[What the exercise asks] Scan the records for the string "agent"; copy each line where it occurs.
★ ★ ★ ★
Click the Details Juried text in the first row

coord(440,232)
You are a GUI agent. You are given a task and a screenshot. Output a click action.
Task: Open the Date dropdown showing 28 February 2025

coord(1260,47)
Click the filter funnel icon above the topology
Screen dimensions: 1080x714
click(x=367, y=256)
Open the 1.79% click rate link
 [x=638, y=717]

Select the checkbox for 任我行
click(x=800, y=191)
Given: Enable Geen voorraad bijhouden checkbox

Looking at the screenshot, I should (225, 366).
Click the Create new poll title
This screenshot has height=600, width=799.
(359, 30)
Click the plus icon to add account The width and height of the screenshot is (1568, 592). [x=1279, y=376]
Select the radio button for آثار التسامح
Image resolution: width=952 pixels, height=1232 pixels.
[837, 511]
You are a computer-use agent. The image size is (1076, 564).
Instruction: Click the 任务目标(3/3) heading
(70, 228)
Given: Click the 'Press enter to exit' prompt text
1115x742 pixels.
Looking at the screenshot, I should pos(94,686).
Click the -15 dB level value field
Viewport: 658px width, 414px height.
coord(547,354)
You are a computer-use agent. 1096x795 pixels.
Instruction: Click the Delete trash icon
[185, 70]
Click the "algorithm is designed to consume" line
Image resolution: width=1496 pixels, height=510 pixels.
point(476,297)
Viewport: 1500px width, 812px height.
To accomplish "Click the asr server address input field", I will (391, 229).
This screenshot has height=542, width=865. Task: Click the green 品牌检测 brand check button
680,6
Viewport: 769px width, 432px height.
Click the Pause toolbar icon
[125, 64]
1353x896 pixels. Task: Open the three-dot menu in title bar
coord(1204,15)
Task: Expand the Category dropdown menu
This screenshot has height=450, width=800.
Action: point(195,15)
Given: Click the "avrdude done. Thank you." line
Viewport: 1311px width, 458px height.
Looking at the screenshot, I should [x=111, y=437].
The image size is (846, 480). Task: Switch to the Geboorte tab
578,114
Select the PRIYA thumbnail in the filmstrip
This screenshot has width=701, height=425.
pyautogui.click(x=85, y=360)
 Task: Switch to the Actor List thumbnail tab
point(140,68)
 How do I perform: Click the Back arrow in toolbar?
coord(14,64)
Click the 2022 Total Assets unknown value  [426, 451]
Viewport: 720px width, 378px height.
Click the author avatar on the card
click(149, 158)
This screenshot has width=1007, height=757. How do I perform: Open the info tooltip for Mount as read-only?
★ ★ ★ ★
[Solution]
You are a GUI agent. You are given a task and a screenshot. Output a click action.
You are a computer-use agent. The image size is (1076, 564).
You are a computer-use agent. 1096x795 pixels.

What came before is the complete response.